-- Supplied material --
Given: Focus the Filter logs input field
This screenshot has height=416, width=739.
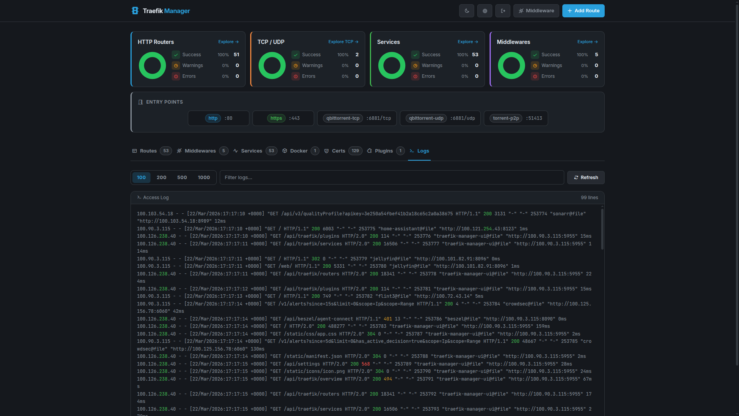Looking at the screenshot, I should tap(391, 178).
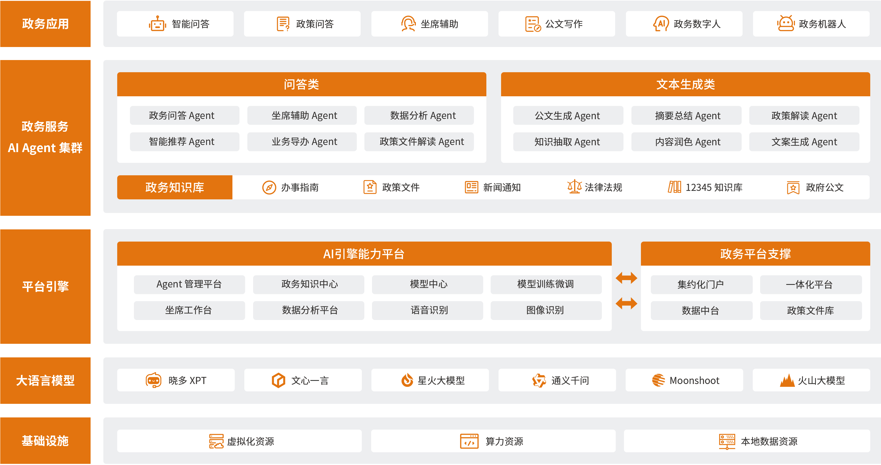
Task: Click the Moonshoot globe logo icon
Action: [x=658, y=380]
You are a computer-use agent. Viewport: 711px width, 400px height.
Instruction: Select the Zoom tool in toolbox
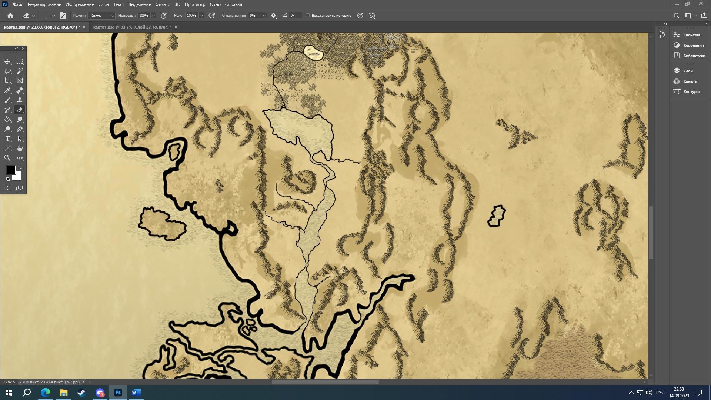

-- Try it --
Nothing but the lines from the one with "You are a computer-use" through the last line of the material above should appear in the answer, each copied exactly, with no pictures.

-- Solution for this task --
You are a computer-use agent. Viewport: 711px width, 400px height.
Instruction: Select the Zoom tool in toolbox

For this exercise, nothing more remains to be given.